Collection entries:
----

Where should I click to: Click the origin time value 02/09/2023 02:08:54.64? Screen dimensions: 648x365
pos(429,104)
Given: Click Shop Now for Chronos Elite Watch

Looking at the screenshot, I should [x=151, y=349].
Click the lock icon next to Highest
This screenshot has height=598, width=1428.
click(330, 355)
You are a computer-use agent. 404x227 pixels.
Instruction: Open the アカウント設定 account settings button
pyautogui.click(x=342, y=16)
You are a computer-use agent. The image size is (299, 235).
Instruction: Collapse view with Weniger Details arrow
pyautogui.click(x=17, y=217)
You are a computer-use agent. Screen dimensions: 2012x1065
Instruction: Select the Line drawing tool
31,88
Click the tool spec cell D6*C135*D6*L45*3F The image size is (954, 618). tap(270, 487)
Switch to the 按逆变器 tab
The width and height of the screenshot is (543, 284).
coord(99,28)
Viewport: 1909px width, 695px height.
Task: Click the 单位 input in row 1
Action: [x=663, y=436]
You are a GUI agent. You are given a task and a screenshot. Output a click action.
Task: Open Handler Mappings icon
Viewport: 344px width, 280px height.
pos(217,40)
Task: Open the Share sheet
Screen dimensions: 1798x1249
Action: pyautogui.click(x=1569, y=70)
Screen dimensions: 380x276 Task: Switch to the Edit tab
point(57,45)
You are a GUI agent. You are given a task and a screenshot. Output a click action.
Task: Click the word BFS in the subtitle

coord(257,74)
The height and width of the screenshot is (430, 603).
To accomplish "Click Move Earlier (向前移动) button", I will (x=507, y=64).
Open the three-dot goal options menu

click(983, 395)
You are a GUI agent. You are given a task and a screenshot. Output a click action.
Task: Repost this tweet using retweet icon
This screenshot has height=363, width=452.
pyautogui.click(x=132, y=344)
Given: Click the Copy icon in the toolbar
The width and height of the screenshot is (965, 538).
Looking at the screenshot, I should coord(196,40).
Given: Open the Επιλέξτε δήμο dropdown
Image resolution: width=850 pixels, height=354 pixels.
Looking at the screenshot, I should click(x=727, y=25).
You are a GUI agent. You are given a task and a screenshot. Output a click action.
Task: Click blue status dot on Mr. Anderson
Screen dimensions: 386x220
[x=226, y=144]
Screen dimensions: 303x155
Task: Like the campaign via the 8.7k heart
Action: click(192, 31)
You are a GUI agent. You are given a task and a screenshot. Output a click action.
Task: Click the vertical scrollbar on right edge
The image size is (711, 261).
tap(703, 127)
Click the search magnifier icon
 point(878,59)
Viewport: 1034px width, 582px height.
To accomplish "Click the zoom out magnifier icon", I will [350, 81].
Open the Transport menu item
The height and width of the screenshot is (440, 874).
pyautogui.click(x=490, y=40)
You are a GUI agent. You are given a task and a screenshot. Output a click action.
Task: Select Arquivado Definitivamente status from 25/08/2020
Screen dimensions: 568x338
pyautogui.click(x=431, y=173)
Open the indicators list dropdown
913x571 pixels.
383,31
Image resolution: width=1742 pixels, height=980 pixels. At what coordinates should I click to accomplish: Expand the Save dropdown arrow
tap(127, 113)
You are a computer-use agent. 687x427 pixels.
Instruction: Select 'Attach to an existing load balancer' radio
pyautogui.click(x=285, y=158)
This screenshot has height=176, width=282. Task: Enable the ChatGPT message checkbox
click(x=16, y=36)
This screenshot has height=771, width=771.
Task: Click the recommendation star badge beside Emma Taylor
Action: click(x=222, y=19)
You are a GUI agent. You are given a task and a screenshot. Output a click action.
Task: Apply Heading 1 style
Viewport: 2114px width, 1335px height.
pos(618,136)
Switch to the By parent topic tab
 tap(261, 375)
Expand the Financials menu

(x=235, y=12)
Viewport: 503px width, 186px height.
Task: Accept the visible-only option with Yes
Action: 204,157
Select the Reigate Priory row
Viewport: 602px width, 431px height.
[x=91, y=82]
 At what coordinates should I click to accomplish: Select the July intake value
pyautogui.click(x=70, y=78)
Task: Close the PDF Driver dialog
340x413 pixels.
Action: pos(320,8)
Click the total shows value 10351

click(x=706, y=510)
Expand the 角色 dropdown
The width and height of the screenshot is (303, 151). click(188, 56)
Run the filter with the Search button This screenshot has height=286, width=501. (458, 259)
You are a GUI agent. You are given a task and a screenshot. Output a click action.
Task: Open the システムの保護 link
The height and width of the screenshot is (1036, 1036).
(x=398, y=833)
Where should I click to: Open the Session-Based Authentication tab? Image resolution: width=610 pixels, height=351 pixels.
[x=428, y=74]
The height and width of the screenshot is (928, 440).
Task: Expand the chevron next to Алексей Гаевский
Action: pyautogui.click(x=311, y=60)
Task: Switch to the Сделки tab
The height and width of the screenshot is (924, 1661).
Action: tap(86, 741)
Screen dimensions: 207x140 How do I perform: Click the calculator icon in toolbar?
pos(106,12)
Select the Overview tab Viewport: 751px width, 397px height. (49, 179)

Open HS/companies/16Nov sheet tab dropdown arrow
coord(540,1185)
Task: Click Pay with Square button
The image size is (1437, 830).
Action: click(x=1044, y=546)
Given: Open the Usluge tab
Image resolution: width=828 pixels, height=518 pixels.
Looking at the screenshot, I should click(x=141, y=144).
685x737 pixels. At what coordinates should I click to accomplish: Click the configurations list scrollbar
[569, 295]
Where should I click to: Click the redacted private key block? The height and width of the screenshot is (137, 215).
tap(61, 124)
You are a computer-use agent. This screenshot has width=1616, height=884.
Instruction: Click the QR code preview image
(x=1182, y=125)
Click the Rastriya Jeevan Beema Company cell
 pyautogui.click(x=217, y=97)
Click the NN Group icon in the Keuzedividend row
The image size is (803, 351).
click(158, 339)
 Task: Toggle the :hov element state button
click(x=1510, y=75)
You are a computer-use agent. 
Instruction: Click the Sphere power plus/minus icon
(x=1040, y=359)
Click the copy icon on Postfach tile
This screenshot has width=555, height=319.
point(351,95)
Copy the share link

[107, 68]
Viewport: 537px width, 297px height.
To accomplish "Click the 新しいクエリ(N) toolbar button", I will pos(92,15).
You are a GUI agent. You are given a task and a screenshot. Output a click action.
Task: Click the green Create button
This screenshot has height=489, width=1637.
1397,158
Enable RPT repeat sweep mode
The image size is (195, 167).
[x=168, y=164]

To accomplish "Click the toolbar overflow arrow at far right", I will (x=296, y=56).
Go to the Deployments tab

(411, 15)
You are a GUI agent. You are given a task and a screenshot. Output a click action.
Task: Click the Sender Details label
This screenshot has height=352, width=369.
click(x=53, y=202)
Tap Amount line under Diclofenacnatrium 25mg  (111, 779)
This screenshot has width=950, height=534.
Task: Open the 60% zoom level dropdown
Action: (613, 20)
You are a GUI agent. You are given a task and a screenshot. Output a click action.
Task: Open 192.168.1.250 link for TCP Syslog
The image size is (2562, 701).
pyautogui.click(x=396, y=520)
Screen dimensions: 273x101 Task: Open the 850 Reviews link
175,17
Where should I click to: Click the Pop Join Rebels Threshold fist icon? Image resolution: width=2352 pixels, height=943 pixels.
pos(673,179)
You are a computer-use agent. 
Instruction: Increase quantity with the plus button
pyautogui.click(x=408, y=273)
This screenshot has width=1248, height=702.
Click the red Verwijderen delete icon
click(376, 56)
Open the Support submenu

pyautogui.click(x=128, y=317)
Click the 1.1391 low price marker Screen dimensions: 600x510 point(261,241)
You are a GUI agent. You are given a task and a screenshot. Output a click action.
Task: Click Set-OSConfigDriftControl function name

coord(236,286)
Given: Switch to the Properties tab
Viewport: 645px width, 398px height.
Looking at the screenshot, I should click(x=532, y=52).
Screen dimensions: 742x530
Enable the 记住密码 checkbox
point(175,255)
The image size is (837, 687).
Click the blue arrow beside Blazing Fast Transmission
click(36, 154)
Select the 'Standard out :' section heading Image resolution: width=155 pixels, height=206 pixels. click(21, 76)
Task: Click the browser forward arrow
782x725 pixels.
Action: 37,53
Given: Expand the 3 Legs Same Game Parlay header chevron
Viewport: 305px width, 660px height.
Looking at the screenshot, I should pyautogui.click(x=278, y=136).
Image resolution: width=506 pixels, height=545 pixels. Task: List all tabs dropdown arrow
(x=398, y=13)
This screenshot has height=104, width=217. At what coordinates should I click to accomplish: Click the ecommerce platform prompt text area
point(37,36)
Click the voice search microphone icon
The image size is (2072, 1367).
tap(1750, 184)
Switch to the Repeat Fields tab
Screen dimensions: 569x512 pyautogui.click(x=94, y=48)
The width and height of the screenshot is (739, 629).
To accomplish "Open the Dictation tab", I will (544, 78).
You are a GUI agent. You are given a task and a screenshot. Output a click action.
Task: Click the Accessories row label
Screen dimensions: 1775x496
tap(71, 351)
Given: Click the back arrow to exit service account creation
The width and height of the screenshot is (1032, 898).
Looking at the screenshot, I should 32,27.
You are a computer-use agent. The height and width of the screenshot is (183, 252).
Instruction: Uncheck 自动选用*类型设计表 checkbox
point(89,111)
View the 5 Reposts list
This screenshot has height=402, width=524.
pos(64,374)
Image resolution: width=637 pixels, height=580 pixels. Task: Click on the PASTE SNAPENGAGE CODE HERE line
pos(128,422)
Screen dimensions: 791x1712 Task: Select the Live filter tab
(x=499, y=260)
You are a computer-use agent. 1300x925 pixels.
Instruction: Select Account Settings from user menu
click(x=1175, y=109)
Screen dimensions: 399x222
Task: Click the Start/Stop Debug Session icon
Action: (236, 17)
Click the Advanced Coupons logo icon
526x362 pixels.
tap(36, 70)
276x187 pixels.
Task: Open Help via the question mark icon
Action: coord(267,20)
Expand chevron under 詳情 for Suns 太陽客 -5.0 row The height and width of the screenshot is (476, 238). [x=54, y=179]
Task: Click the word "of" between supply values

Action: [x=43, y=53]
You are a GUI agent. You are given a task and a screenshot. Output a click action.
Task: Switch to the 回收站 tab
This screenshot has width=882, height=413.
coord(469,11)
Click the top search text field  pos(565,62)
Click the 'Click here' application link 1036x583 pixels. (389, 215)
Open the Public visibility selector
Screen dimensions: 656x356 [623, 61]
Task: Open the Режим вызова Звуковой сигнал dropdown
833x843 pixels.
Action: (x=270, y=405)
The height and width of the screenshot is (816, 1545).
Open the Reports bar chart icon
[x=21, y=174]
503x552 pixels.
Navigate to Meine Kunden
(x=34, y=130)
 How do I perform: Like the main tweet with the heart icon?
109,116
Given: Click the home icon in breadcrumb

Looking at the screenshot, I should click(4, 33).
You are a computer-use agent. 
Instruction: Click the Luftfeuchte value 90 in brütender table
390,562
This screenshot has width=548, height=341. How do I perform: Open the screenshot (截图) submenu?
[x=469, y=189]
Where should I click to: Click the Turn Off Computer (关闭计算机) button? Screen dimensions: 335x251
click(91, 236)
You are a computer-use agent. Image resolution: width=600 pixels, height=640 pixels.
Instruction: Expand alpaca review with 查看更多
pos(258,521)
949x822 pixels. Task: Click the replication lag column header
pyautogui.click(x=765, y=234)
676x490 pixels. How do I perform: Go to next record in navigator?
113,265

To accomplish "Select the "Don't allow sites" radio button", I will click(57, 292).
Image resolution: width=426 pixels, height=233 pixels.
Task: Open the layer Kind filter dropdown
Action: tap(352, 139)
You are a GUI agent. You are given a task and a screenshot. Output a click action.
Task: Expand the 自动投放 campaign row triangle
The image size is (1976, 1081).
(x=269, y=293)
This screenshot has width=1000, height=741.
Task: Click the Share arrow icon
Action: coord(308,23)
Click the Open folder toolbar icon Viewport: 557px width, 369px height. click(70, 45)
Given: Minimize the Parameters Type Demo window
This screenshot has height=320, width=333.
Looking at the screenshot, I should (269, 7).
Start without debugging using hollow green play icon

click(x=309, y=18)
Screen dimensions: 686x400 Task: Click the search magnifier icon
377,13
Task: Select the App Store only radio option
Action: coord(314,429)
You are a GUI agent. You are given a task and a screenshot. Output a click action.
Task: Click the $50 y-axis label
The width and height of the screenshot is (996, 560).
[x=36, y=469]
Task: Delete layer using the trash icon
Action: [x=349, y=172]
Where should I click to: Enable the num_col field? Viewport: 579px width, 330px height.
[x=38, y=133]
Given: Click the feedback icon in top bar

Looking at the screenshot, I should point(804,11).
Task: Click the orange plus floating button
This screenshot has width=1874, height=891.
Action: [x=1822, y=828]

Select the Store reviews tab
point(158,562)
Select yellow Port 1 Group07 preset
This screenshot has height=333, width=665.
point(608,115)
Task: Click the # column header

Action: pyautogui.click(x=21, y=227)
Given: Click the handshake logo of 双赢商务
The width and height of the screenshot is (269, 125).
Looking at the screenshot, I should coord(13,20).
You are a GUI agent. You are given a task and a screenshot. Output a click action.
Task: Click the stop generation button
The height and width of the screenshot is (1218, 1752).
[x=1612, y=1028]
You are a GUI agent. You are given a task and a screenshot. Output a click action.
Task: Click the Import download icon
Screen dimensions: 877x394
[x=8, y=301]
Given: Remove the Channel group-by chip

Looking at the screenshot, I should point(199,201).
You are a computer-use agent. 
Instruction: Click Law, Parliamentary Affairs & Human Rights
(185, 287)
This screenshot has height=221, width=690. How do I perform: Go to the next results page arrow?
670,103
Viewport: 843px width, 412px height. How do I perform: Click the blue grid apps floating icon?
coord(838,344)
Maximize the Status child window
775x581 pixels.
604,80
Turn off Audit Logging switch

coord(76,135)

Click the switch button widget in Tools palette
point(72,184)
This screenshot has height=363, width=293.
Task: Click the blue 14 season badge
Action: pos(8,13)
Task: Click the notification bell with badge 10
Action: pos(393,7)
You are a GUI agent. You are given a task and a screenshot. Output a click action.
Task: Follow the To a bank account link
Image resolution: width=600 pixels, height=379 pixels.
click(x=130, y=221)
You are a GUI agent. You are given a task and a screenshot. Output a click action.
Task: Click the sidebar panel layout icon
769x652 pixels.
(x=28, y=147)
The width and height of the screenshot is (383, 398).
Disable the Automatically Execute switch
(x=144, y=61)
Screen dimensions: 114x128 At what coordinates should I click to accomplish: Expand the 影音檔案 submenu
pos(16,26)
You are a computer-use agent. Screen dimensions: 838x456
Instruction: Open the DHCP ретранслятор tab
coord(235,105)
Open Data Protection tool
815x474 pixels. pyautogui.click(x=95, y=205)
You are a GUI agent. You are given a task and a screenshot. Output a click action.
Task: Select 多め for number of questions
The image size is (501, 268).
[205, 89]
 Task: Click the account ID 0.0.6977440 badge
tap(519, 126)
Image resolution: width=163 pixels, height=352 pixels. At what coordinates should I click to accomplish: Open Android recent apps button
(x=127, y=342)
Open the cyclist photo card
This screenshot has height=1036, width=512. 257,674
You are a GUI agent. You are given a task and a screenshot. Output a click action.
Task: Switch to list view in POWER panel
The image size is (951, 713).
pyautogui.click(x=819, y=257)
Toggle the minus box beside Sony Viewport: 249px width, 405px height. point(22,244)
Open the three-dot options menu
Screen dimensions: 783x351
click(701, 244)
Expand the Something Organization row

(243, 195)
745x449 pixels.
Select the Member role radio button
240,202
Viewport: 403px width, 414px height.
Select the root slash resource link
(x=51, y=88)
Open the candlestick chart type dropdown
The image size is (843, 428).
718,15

----

The exercise. Rewrite the records above from their start through the line containing "pyautogui.click(x=17, y=217)", replacing "computer-use agent" with "GUI agent" and keeping everything else the same.

Final result.
Where should I click to: Click the origin time value 02/09/2023 02:08:54.64? Screen dimensions: 648x365
pos(429,104)
Given: Click Shop Now for Chronos Elite Watch

Looking at the screenshot, I should [x=151, y=349].
Click the lock icon next to Highest
This screenshot has height=598, width=1428.
click(330, 355)
You are a GUI agent. 404x227 pixels.
Instruction: Open the アカウント設定 account settings button
pyautogui.click(x=342, y=16)
You are a GUI agent. The image size is (299, 235).
Instruction: Collapse view with Weniger Details arrow
pyautogui.click(x=17, y=217)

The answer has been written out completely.